Celestial Body Classification Using Neural Networks

Motivations

The primary objective of this study revolves around addressing two pivotal questions:

• What specific criteria determine the classification of a celestial body as a galaxy, star, or quasar?
• Can these criteria be utilized to accurately predict and classify celestial bodies that have yet to be definitively categorized?

Methods

The study begins by collecting data from the Sloan Digital Sky Survey (SDSS), one of largest public astronomical datasets. Through SQL queries submitted to the SDSS database server, a dataset of 250,000 celestial object observations was used for training, validating, and testing the neural network built.

Each observation had 17 feature columns and 1 class column indicating the type of celestial body (star, galaxy or quasar).

Next, the dataset was prepared for processing by dropping irrelevant columns, such as identifiers. In addition, one-hot encoding was applied to the class column, where dummy variables are created for each categorical value. The dataset was scaled and split into training (60% of the dataset), validation (20%), testing (20%) sets, to assess the model's performance on unseen data.

Then, a feedforward neural network model was constructed with two hidden layers, along with batch normalization and dropout layers to prevent overfitting. The dropout rates for the layers were determined through finding the optimal validation accuracy from sample dropout rate values. With the model trained with the training set, the accuracy of the model was evaluated on the unseen testing set.

Results

This resulted in a test loss of 4.26% and test accuracy of 98.85%, indicating the high accuracy performance of the model.

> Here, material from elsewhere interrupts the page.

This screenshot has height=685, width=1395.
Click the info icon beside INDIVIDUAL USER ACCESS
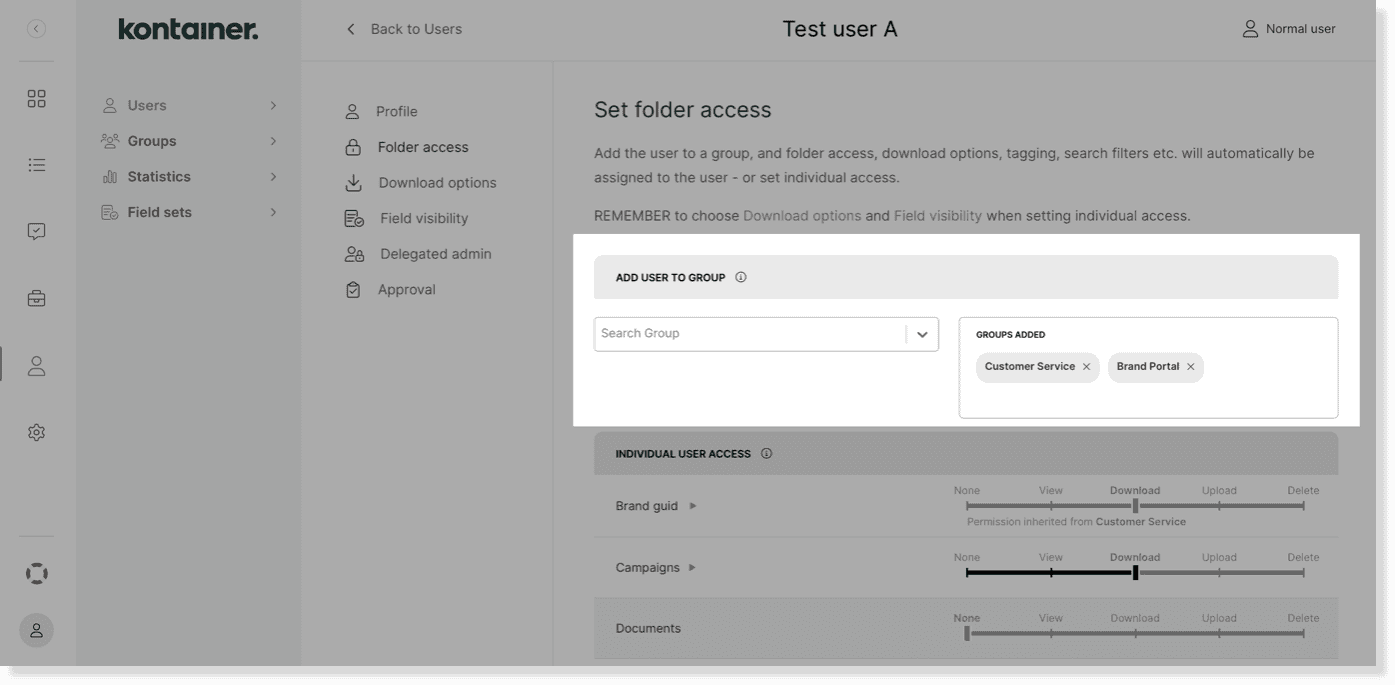(766, 453)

The model was then used to predict the class labels for the unseen validation dataset, for which a Confusion Matrix displayed significant results for the class types predicted correctly. In addition, using Principal Component Analysis (PCA) shed light on the reasoning behind the model’s high prediction accuracy.

The first two principal components (PCs) explained 98.15% of the variance in the data, which were the most informative features for the neural network to learn the patterns of classification in the data. It was seen that original plate and run features contributed the most to each principal component, respectively.

Overall, the deep learning-based classification system proved to be effective in identifying celestial bodies with high accuracy. With an automized classification process, this approach can significantly aid in the handling and processing of observational data.